Introduction to the Nation of Islam
In 1931, after moving to Detroit, Michigan with his family to escape the economic struggles of the Great Depression, Elijah Poole encountered Wallace D. Fard Muhammad, founder of the Nation of Islam (NOI). Fard Muhammad became a mentor to Poole and provided him with an alternate perspective on race relations in America at that time. Discuss how this relationship led Poole to adopt a new name—Elijah Muhammad—and position within the NOI.
Leadership and Teachings
Elijah Muhammad assumed leadership of NOI in 1934 when Wallace D. Fard Muhammad mysteriously disappeared. As leader, he promoted ideas of black self-sufficiency, separate black communities from whites’ influence, moral transformation through Islamic teachings, and unity among African Americans regardless of belief.
The lesson should delve into some principal teachings cultivated by Elijah Muhammad that drew followers and sparked controversy:
1. Advocacy for black economic independence: By empowering African Americans to create their businesses, schools, and other institutions to serve their communities, Elijah Muhammad contributed to establishing a sense of pride and self-sufficiency among African Americans.

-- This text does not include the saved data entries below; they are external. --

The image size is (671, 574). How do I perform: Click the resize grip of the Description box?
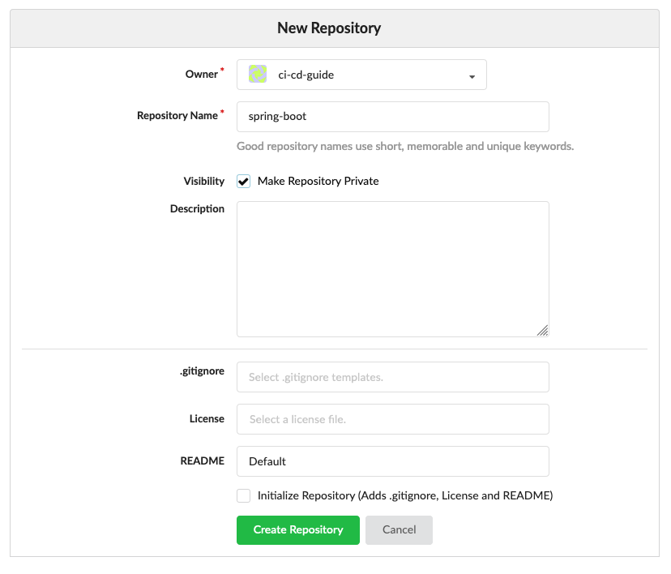[x=542, y=330]
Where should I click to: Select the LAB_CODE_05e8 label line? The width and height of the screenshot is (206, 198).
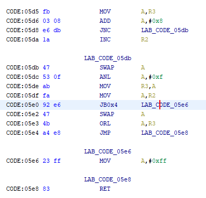coord(107,179)
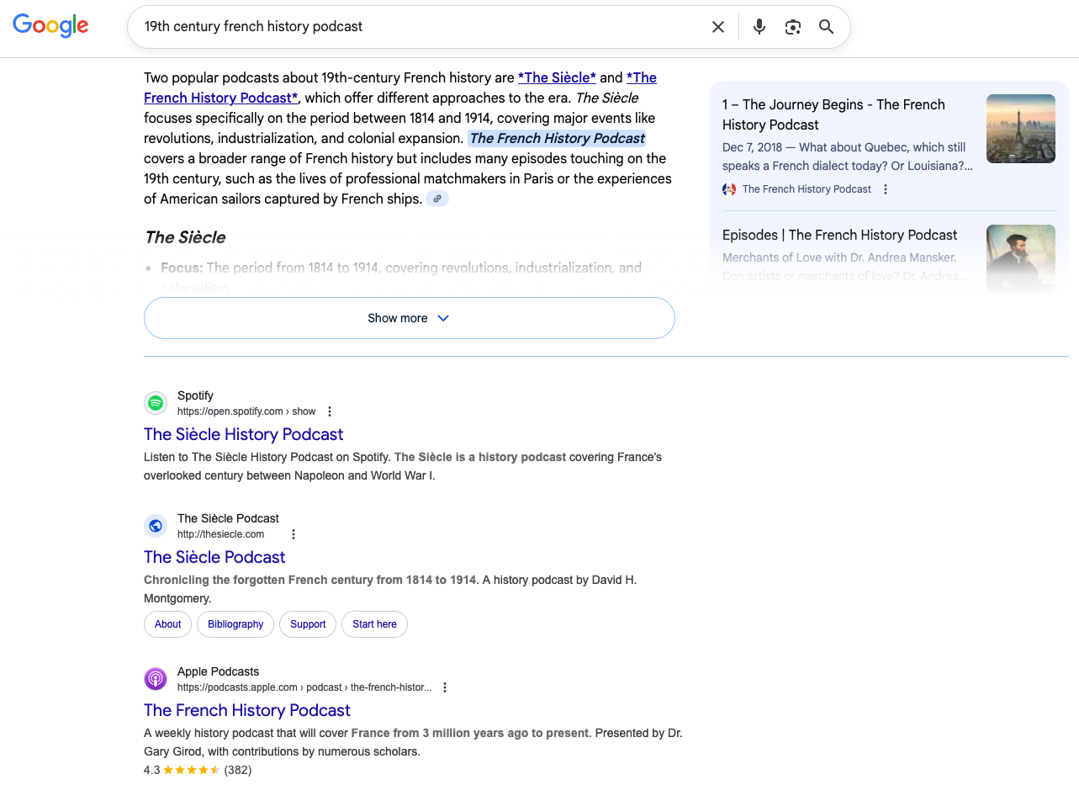The image size is (1079, 785).
Task: Open The Siècle Podcast result title
Action: (x=214, y=557)
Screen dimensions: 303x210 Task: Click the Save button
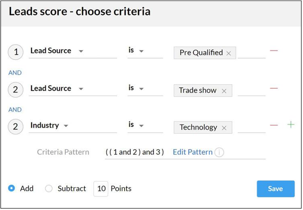pyautogui.click(x=276, y=189)
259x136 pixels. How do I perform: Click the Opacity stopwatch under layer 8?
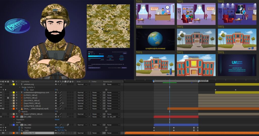[x=19, y=112]
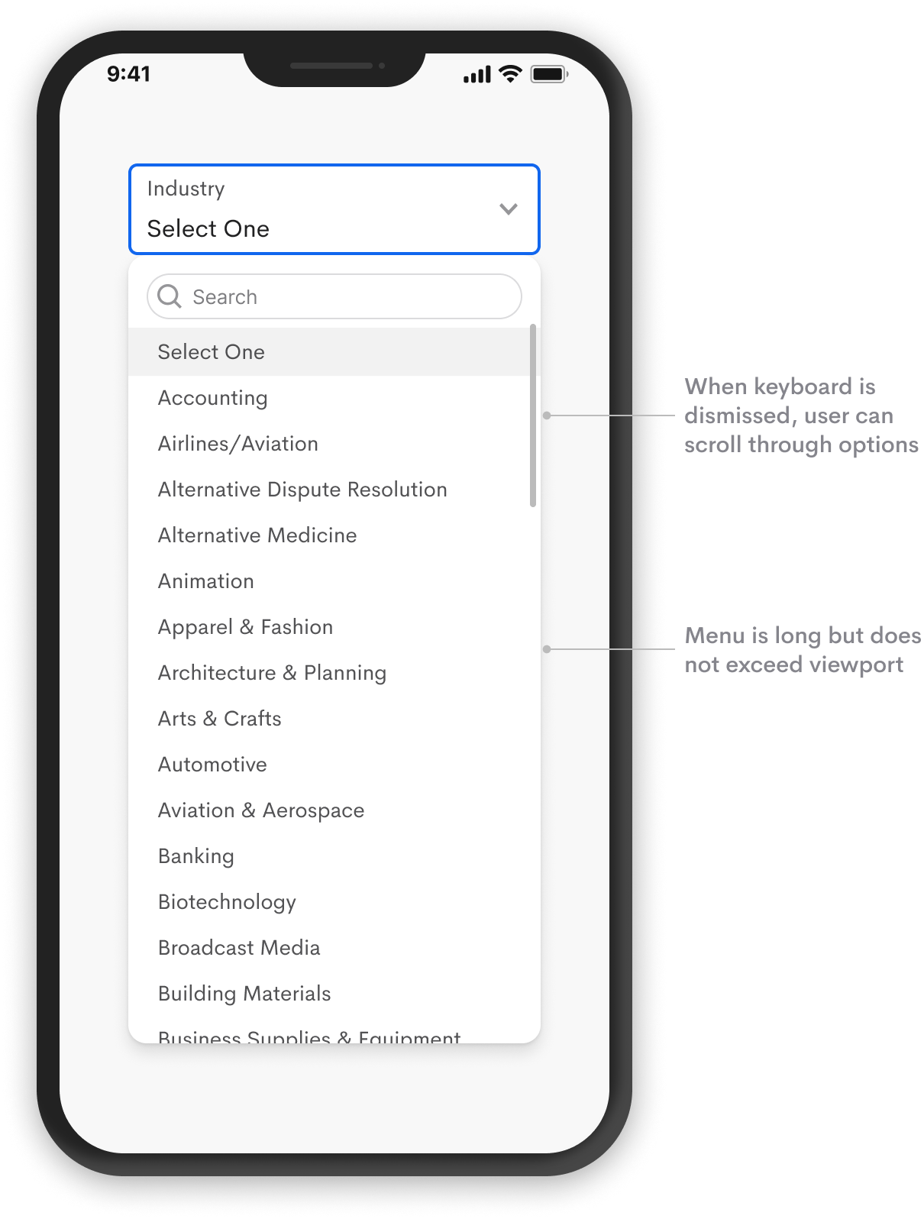Collapse the Industry dropdown chevron
924x1219 pixels.
[508, 209]
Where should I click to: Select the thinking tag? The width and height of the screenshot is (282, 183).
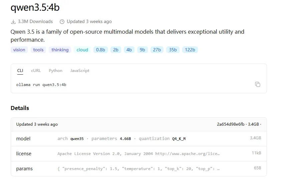tap(60, 50)
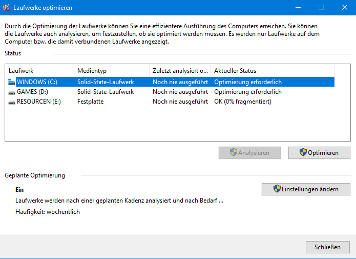Sort by the Laufwerk column header
The image size is (356, 259).
point(40,71)

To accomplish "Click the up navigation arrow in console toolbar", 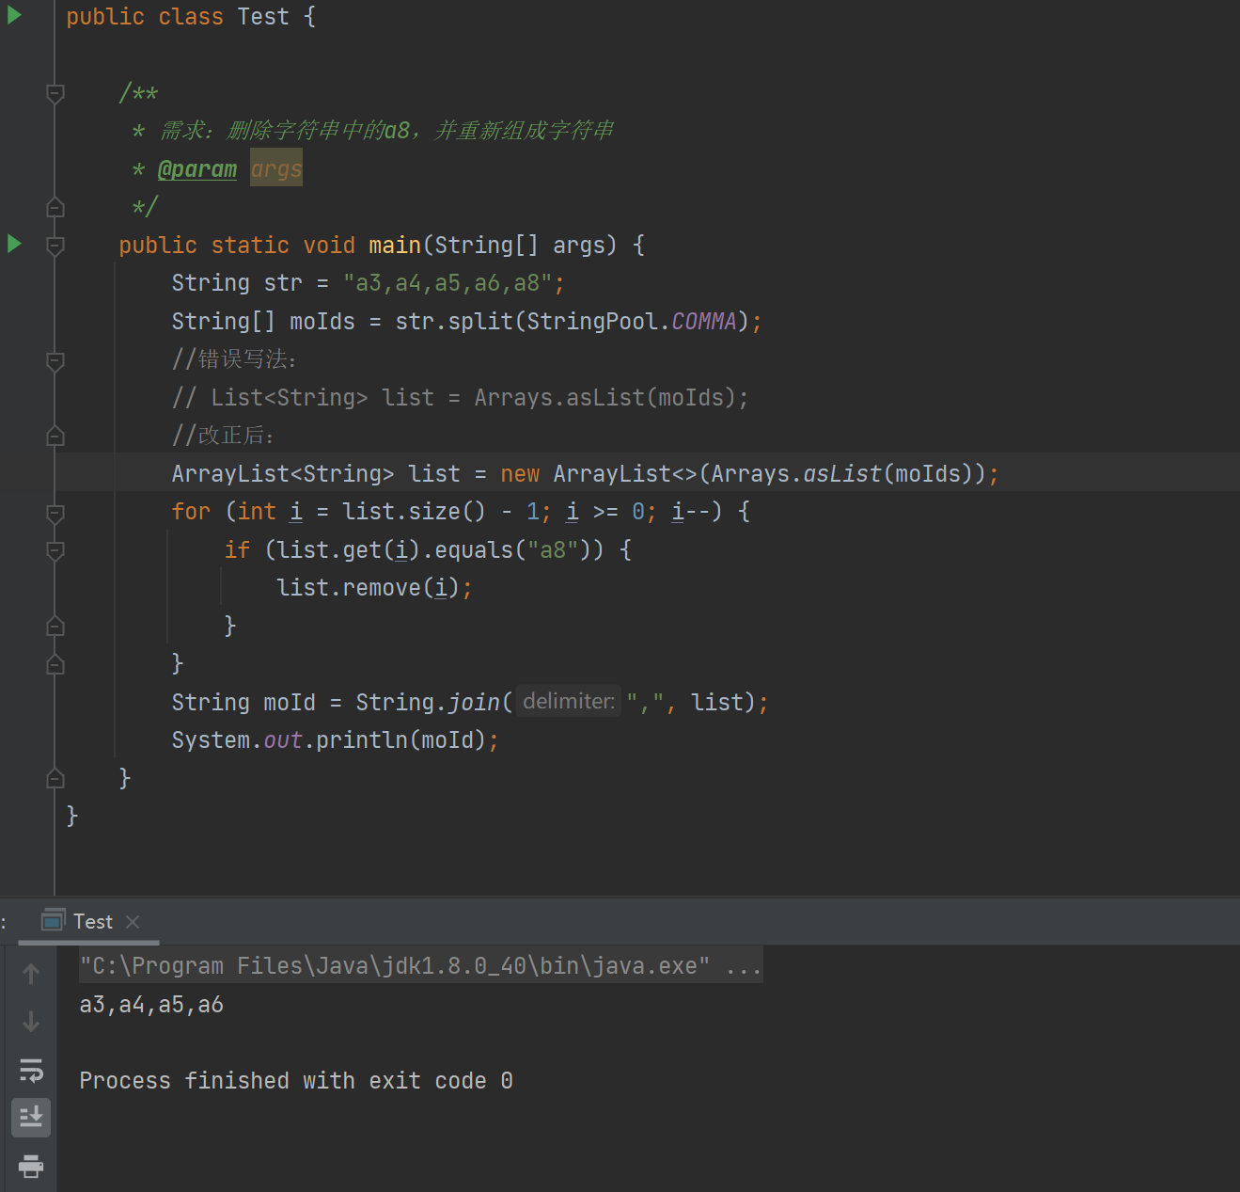I will (x=31, y=974).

2. Controversial racial teachings: Critics were most alarmed by his belief in the inherent superiority of black people over white people. Discussing this aspect can introduce students to the idea that historical figures can have both positive and negative impacts.
3. Influence on Civil Rights Movement: Although Elijah Muhammad and the NOI were not directly involved in the Civil Rights Movement, they were an essential part of the conversation surrounding equality and self-determination for African Americans—two key themes from that era.
Impact on Prominent Figures
Elijah Muhammad had a significant influence on well-known figures such as Malcolm X, Muhammad Ali, and Louis Farrakhan, all of whom became influential leaders within the NOI. By discussing these individuals’ relationships with Elijah Muhammad, students can better understand his impact on modern American history and his role in shaping public opinion towards racial equality.